## [ACTIVITY]
Please restate exactly the lines from the one holding "Task: Select column D header" to the end of the material, including both ends and excluding every picture.

## [SUPPLIED MATERIAL]
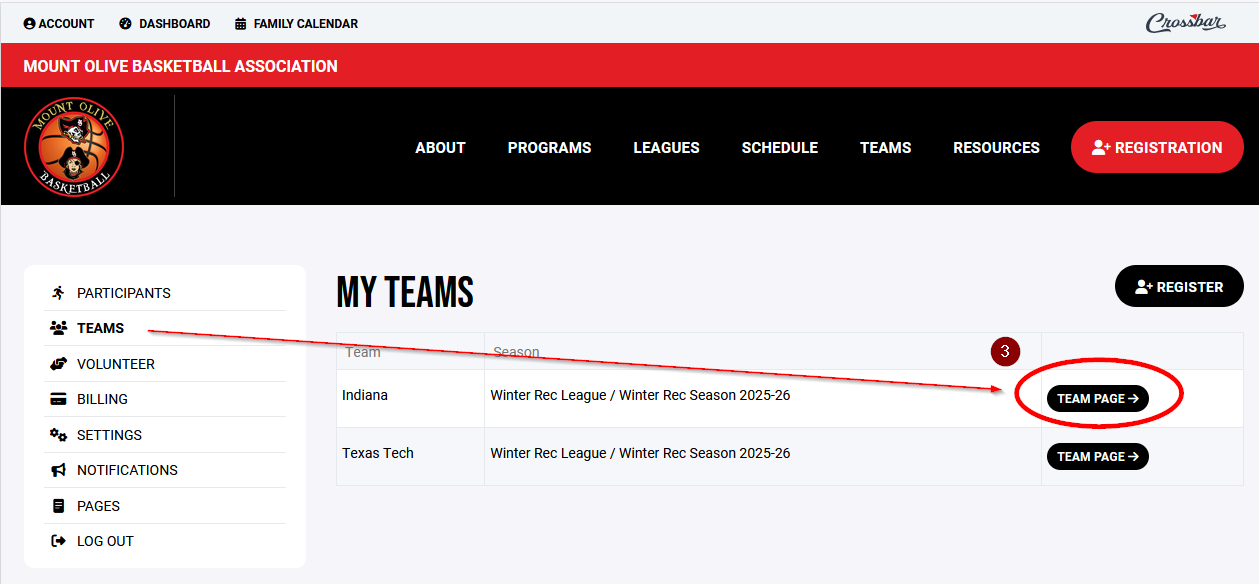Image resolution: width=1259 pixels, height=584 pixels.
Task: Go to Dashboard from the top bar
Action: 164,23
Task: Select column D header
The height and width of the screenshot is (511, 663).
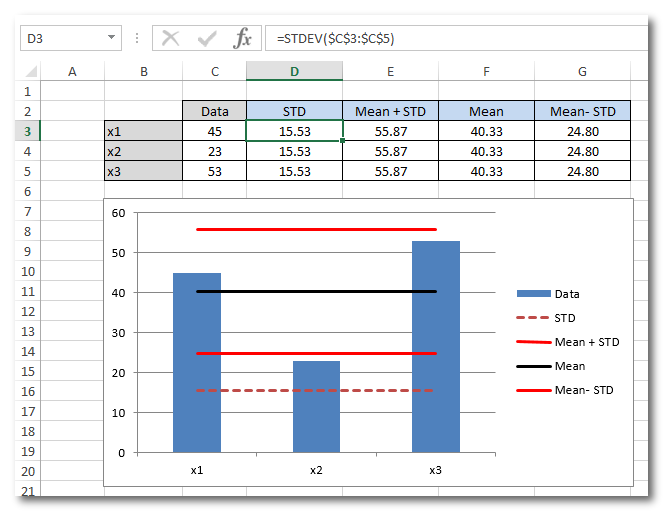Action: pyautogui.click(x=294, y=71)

## [RESULT]
Task: Select column D header
The height and width of the screenshot is (511, 663).
Action: pyautogui.click(x=294, y=71)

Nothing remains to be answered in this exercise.